» **WHAT YOU HAVE TO DO**: Every line from the one containing "The height and" to the end of the data below should be copied exactly, but pictures should not.

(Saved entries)
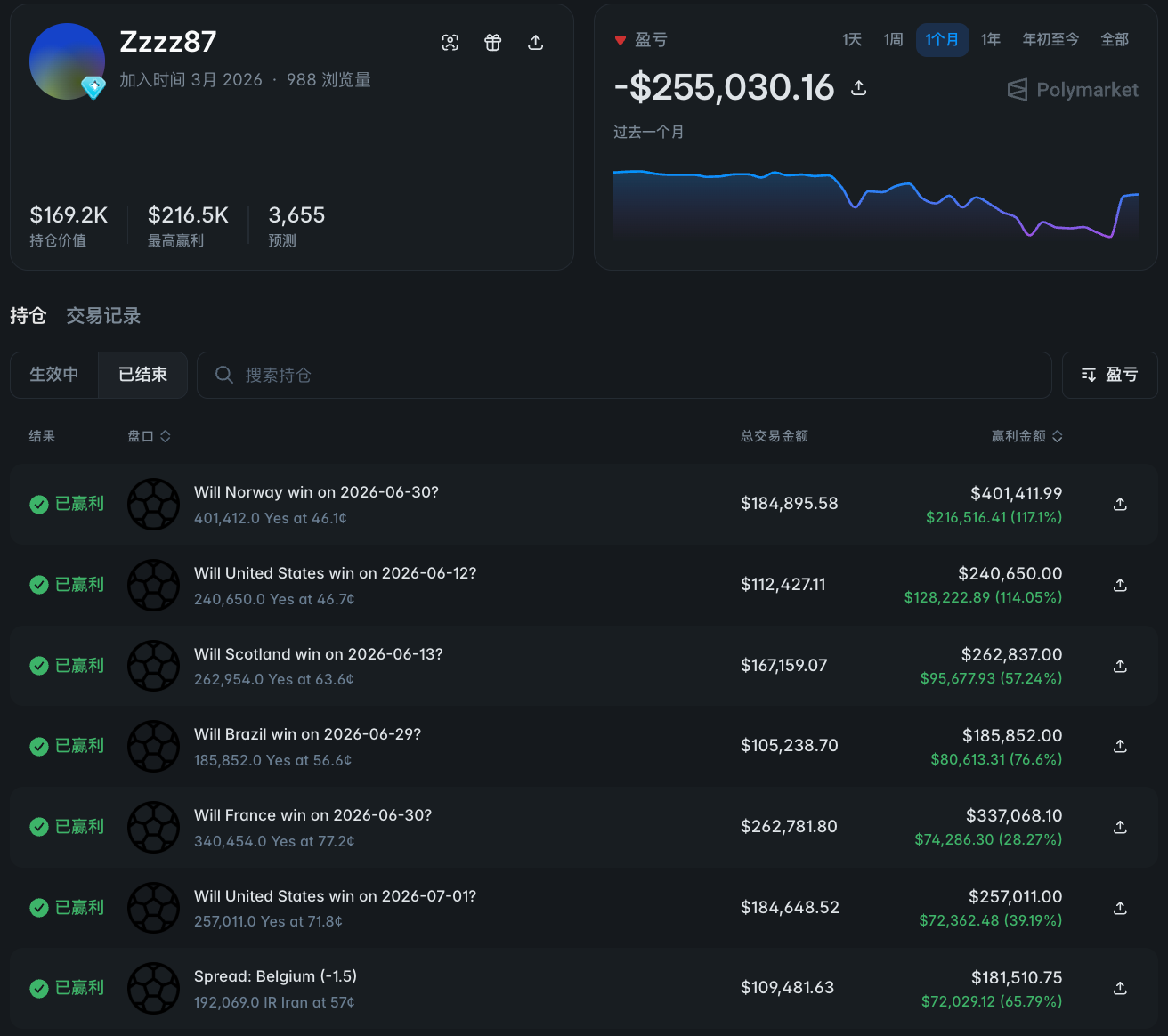Open the Will Brazil win market link

pyautogui.click(x=307, y=734)
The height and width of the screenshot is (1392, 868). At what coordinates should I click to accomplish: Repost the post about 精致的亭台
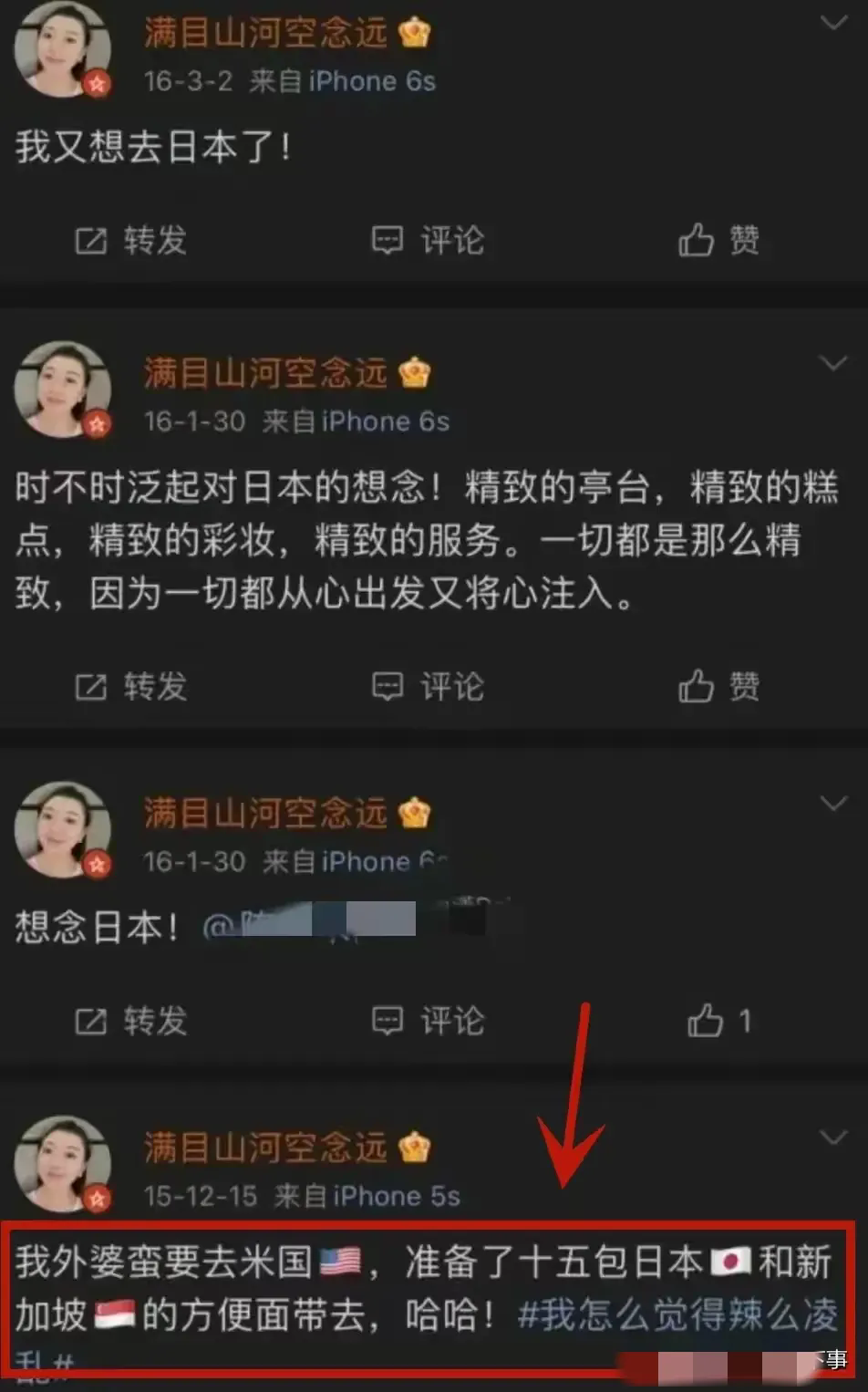pos(130,686)
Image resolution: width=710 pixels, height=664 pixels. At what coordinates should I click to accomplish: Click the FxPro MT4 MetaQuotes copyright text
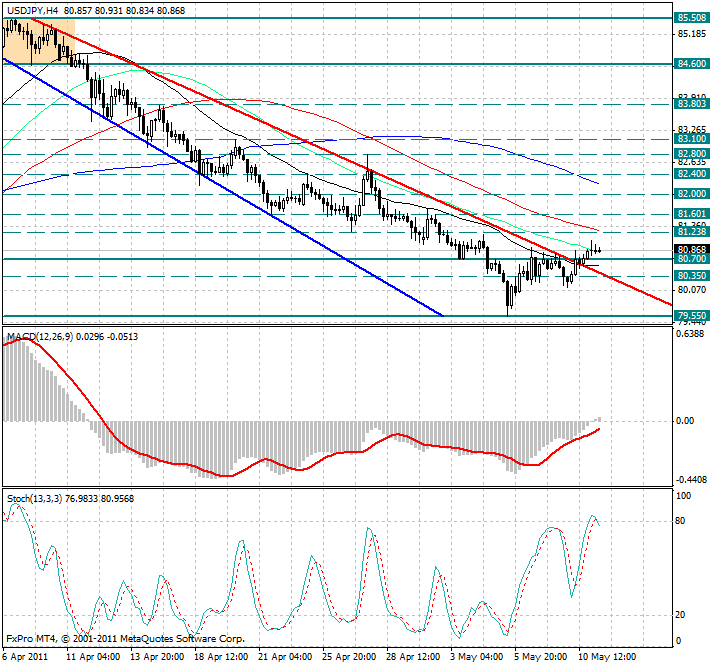pos(125,637)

» **EXERCISE OUTPUT**:
The height and width of the screenshot is (1392, 868). At what coordinates should I click to accomplish: Repost the post about 精致的亭台
pos(130,686)
Image resolution: width=710 pixels, height=664 pixels. At what coordinates should I click to accomplish: Click the FxPro MT4 MetaQuotes copyright text
pos(125,637)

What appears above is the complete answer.